Literature DB >> 9624477

Changes in MIC alter responses of Pseudomonas aeruginosa to tobramycin exposure.

L L Ioannides-Demos1, L Liolios, P Wood, W J Spicer, A J McLean.   

Abstract

The pharmacokinetic parameters determining antibiotic efficacy are peak concentrations (Cmax), minimum (trough) concentrations (Cmin), and area under the concentration-time curve (AUC). There is general agreement about the importance of Cmax and AUC for aminoglycosides, but this is not so for maintenance of Cmin. With in vitro exposures modelling in vivo administration, Pseudomonas aeruginosa reference strain ATCC 27853 (MIC, 1 mg/liter) and a higher-MIC (relatively resistant) clinical isolate (MIC, 4 mg/liter) were used to explore bacteriostatic and bactericidal outcomes. With P. aeruginosa ATCC 27853, kill followed a complete bolus profile with a 30-min postdistribution peak (Cpeak30) of 10 mg/liter. The clinical isolate required a Cpeak30 bolus profile of 20 mg/liter for kill, and there was no difference between the efficacies of the bolus and infusion exposures. Bolus profiles that were truncated at 8.5 h and producing sublethal effects were then combined with a wide range of Cmins. With a Cpeak30 profile of 8 mg/liter, P. aeruginosa ATCC 27853 showed a graded bacteriostatic response until a Cmin of > or = 0.8 mg/liter, when complete kill resulted. In contrast, bactericidal effects on the clinical isolate required a Cpeak30 profile of 18 mg/liter with a Cmin of > or = 1.0 mg/liter.
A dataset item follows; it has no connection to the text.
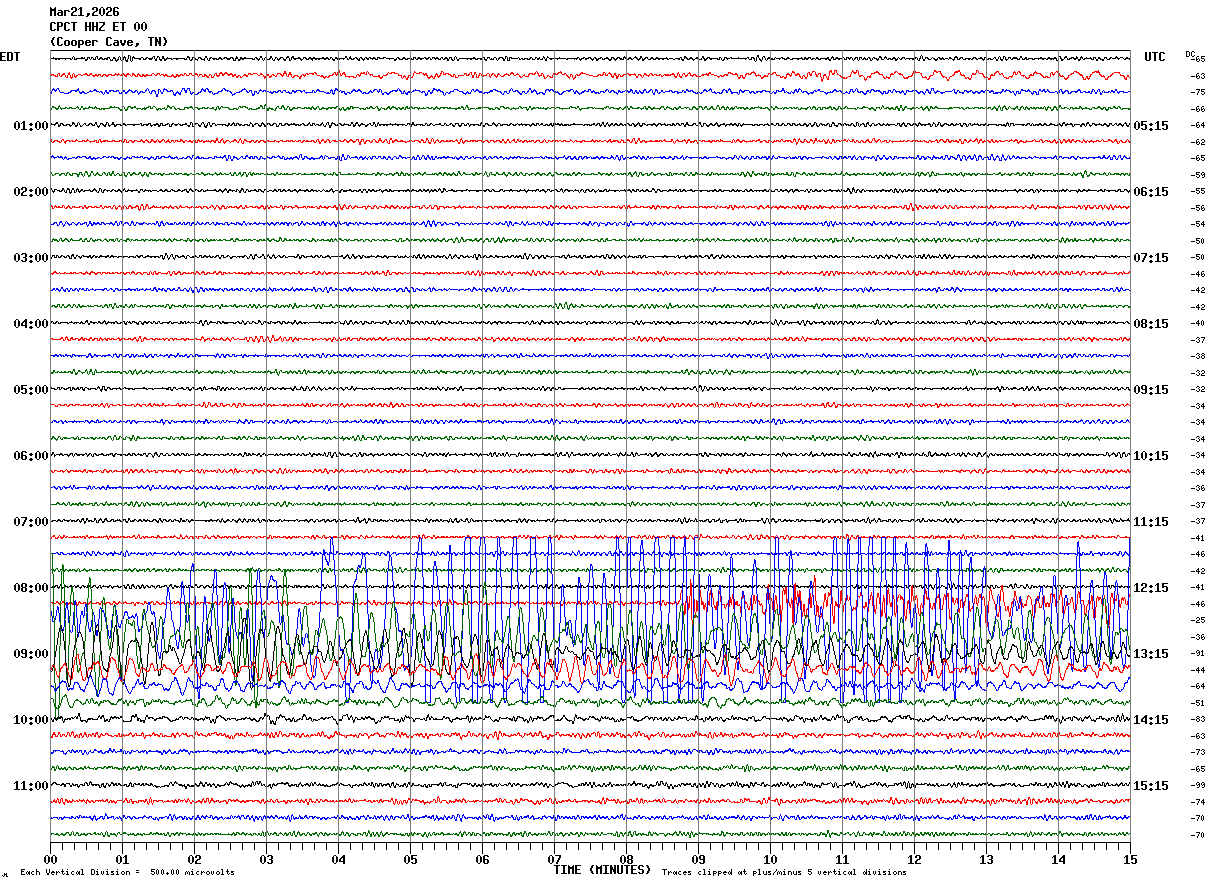Viewport: 1210px width, 886px height.
Task: Click the Each Vertical Division scale note
Action: (127, 873)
Therefore, Cmin also contributes to the bactericidal effect of tobramycin, with requirements showing minor variation with change in MIC. Dosing principles for relatively resistant (higher-MIC) organisms are suggested from the data. Relatively higher aminoglycoside doses via infusion regimens are likely to be needed to generate higher peak concentrations and higher AUC values necessary for bactericidal effect in resistant organisms. Maintenance of trough concentrations on the order of 1.0 mg/liter during the interdose interval will tend to guard against the possibility of inadequate peak and AUC exposures for kill.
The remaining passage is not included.